BEGIN LISTING

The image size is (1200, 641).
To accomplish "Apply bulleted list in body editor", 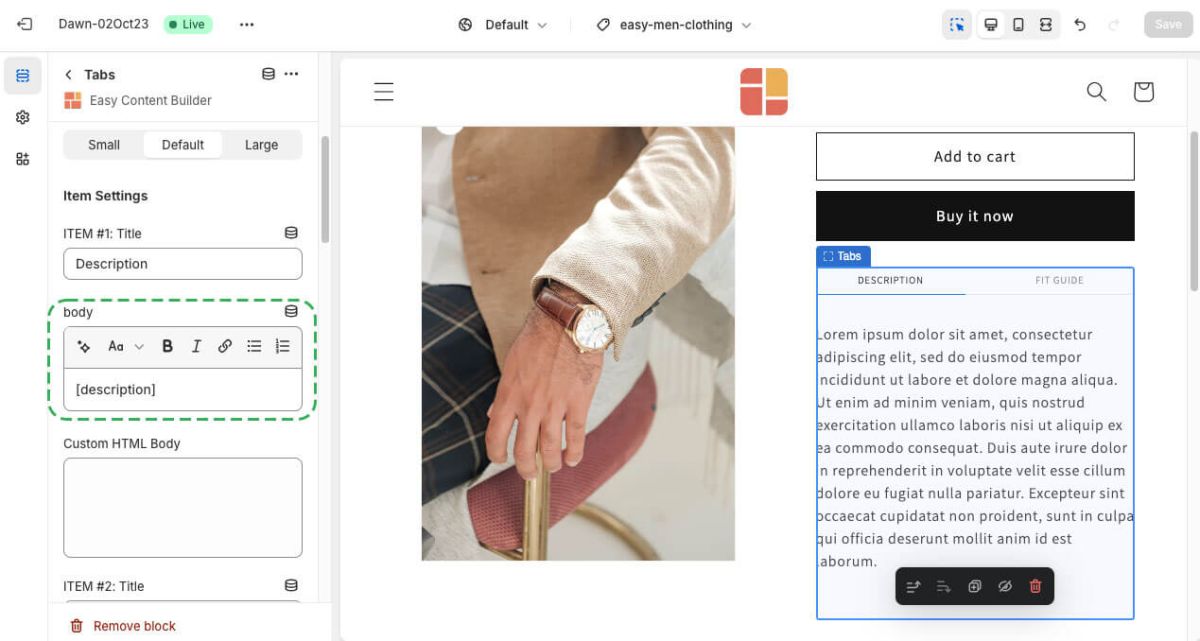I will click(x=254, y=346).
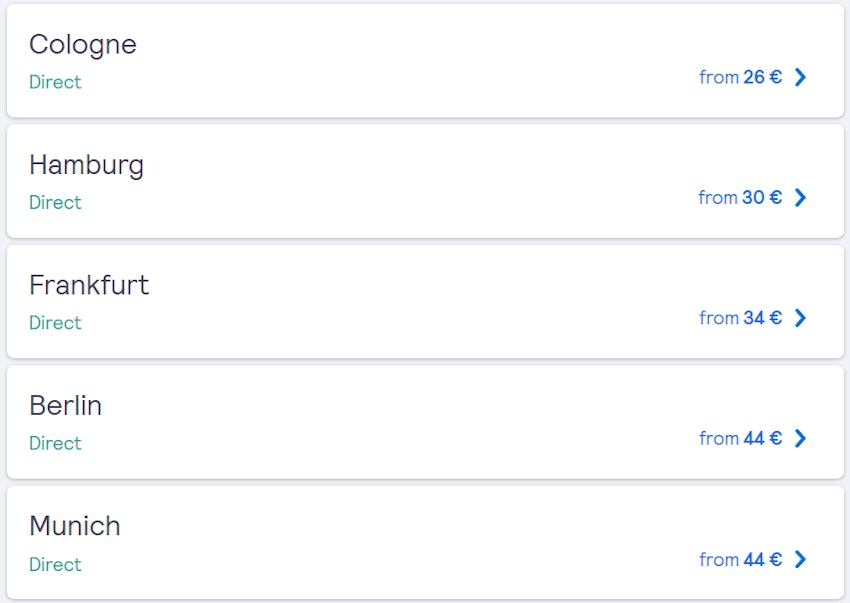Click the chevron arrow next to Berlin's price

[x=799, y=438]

END LISTING
BEGIN LISTING

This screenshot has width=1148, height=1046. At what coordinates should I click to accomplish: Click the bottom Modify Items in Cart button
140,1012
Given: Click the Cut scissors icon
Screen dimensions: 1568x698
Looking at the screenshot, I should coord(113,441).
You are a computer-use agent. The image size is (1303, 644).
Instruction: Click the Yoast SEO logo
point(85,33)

END LISTING

▶ **WRITTEN INSTRUCTION**: Can you recast the entries starting with the line that contains "You are a computer-use" and going on through the line that contains "point(85,33)" as a JSON list of strings, one string per line and blank lines omitted?

▶ **OUTPUT OF THE TASK**:
[
  "You are a computer-use agent. The image size is (1303, 644).",
  "Instruction: Click the Yoast SEO logo",
  "point(85,33)"
]